Betrüger suchen sich gezielt ältere Menschen

Ältere Menschen würden gezielt als potenzielle Opfer ausgewählt, da auf ihre Hilfsbereitschaft gesetzt werde und die Möglichkeit, dass größere Geldsummen vorhanden seien, sagt Polizeihauptkommissarin Susanne Hippauf, im Bereich des Präsidiums Frankfurt zuständig für die Beratung von Senioren. Auch spekulierten die Täter auf körperliche Einschränkungen von älteren Menschen, wie etwa ein nachlassendes Gehör.

"Hier sind Personen am Werk, die psychologisch geschult sind, manipulativ vorgehen und mit massivem Druck arbeiten", sagt Hippauf zu den Tätern. Sie versuchten, ihre Opfer in einen Ausnahmezustand zu versetzen, so dass rationales Denken nicht mehr möglich sei. Viele Geschädigte verlören ihr gesamtes Vermögen.

So gelang es beispielsweise Kriminellen im Mai 2023, 250.000 Euro von einer 89 Jahre alten Frau in Neu-Isenburg (Offenbach) zu ergaunern. Sie gaben sich als Mitarbeiter der Offenbacher Staatsanwaltschaft aus und forderten eine Kautionszahlung.

Auch Luna (Name durch die Redaktion geändert) aus Hünfeld (Fulda) wurde im vergangenen Jahr beinahe Opfer eines Trickbetrügers - im Glauben, dass ihre Tochter in einer Notsituation war, ließ sie sich 17.000 Euro von ihrem Bankkonto auszahlen. Kurz vor der Übergabe gelang es der Polizei einzuschreiten und den Betrug noch zu vereiteln.

Ende März drehte eine 73-Jährige aus Frankfurt dagegen den Spieß um: Sie spielte die Betrugsmasche scheinbar mit. Statt der 10.000 Euro erwartete die zwei 17 und 18 Jahre alte Geldabholer an der Tür der Seniorin aber die Polizei.
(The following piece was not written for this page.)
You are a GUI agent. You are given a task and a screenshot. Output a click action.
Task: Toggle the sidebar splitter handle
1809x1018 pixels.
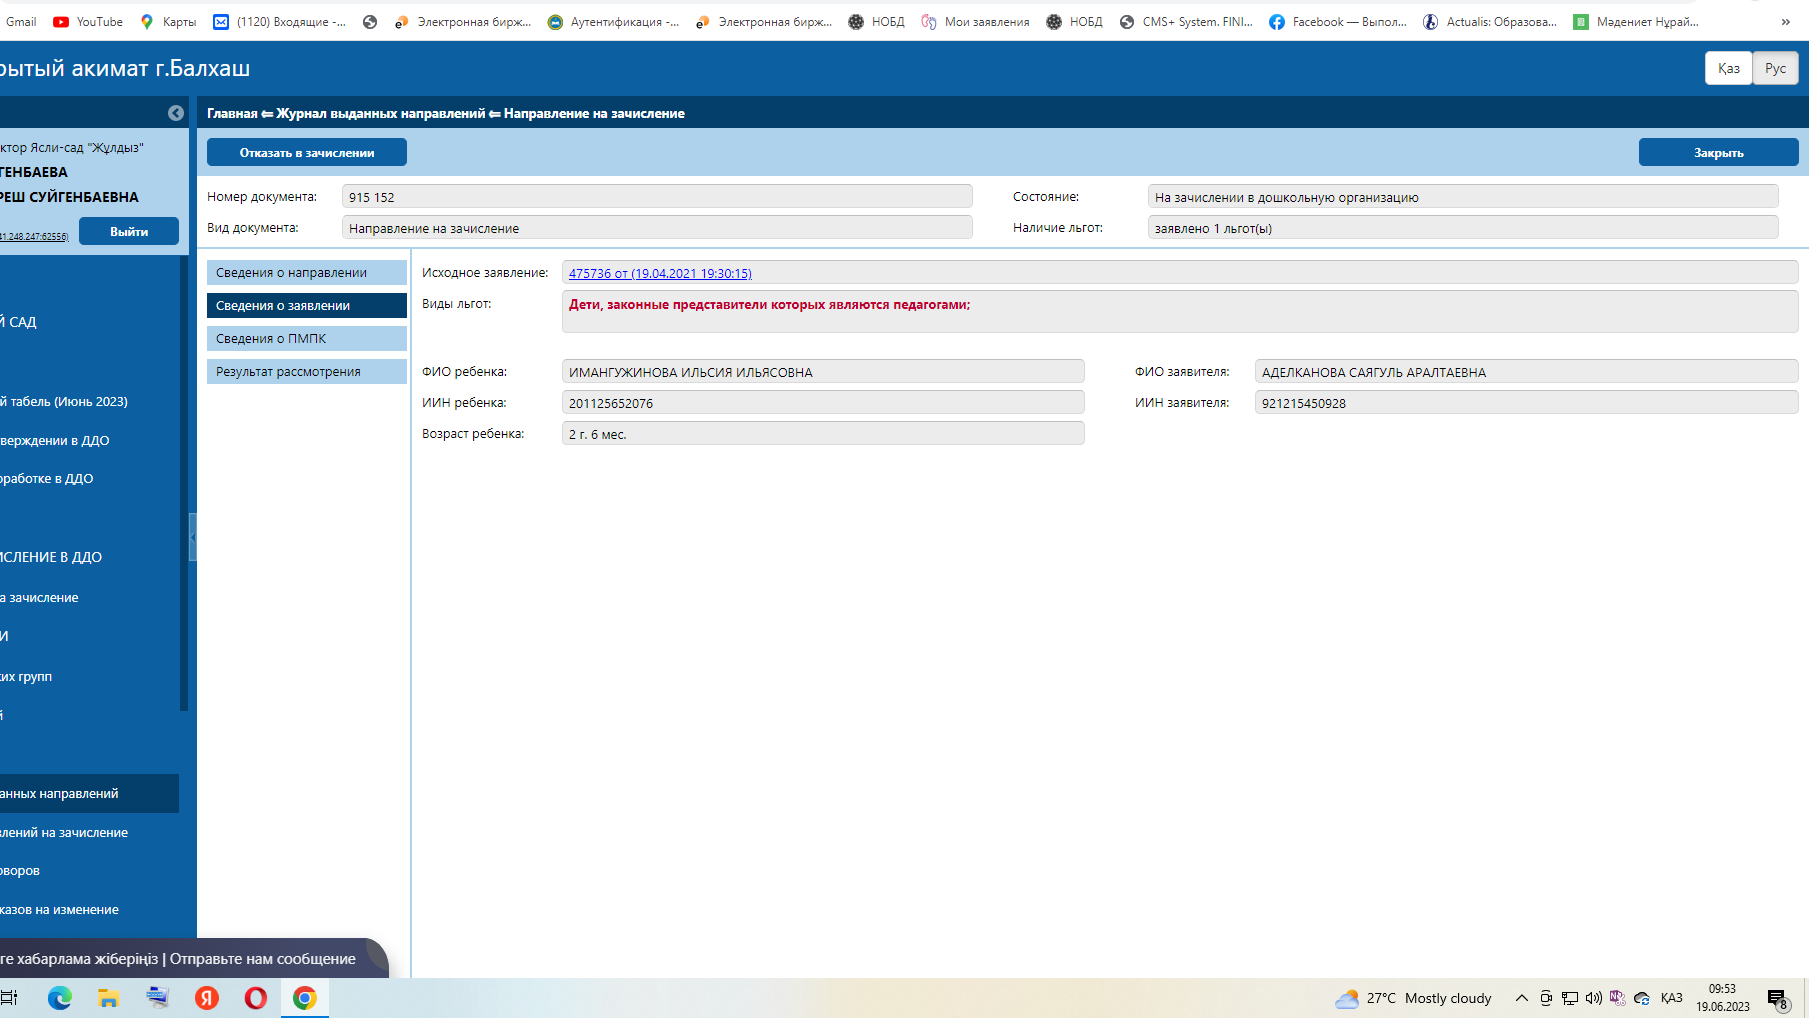pos(193,537)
Kommissarin rät zu gesundem Misstrauen

"Man darf bei so einem Anruf einfach auflegen", betont Hippauf. Viele Senioren hätten aufgrund ihrer Erziehung Hemmungen, Gespräche zu unterbrechen, zumal, wenn sie einen Polizisten oder Amtsträger am anderen Ende wähnten. Man solle ruhig auf sein Bauchgefühl hören.

Ein gesundes Misstrauen müsse auch nichts mit Unfreundlichkeit zu tun haben, sagt die Hauptkommissarin. Dies helfe auch gegen andere Betrugsmaschen, wenn sich etwa falsche Handwerker Zugang zur Wohnung verschaffen wollten oder sich per SMS oder Messengerdienst wie WhatsApp eine angebliche Tochter mit dringenden Geldproblemen melde.

Aber auch jüngere Menschen seien nicht gefeit, Opfer eines solchen Betrugs zu werden, betonte Hippauf. Die Anrufer gaukelten in den Fällen etwa vor, ein naher Angehöriger habe einen Unfall verursacht und könne mit Kaution vor der Haft bewahrt werden. 

Das Landeskriminalamt weist auch auf den möglichen Einsatz Künstlicher Intelligenz hin. Beispielsweise könnten so täuschend echt klingende Audio-Sequenzen erstellt werden. Aktuell werde in aller Regel aber noch gegen Täterinnen und Täter ermittelt, die selbst zum Telefonhörer griffen.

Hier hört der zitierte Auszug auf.